Nobody of course in the GAA has the balls – pardon the unfortunate pun on two levels – to “call out” the mindless devotion to the Great Idol Equality. It is meaningless in the context of sport as it indeed is other than where it denotes equality of opportunity, equality before the law and ordinary decency and respect in any sphere.
It is a canard no better exposed than where it is now being used in order to force women in sports to compete against biological males who would not look out of place in the All-Blacks front row or the Limerick half-back line. Or worse still, to be forced to share spaces with them in public toilets and even prisons.
The only physically demanding sport where women compete on a completely level equal basis with males is, I think, horseracing. Rachael Blackmore and Hollie Doyle and Tabitha Worsley and others mix it with the best of them and are of the very best at what they do.
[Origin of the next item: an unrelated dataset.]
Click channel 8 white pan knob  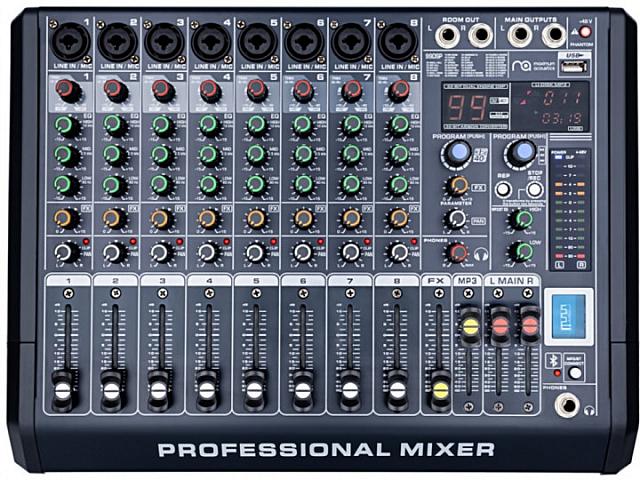coord(398,252)
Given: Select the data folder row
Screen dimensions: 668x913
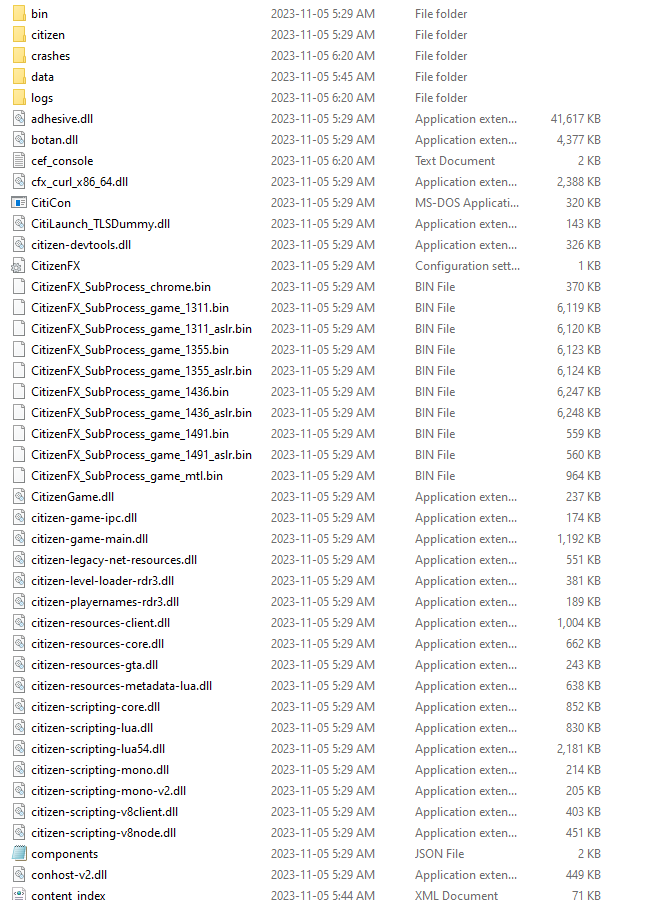Looking at the screenshot, I should [307, 77].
They lack for nothing in courage, intelligence and all the other qualities their sport demands.
Nor do any of the top camogie players, but it is a nonsense to think that they could compete with the top male hurlers. Does that make them any lesser sportspeople? Of course not. No more than Florence Griffith Joyner was a lesser athlete than Usain Bolt.
Because, all the current sloganizing aside, there are very good reasons why women have had not only separate sporting competitions, but other female only associations and facilities, including in education.
That of course does not mean that women’s sports ought to be underfunded or otherwise disadvantaged especially at lower levels in schools and clubs, and I have yet to see any concrete claims that they are.
Perhaps the considerations of the LGFA this weekend and of the Camogie Association in April will see a more nuanced debate, and perhaps even one that recalls some of the historical reasons why both came to exist in the first instance.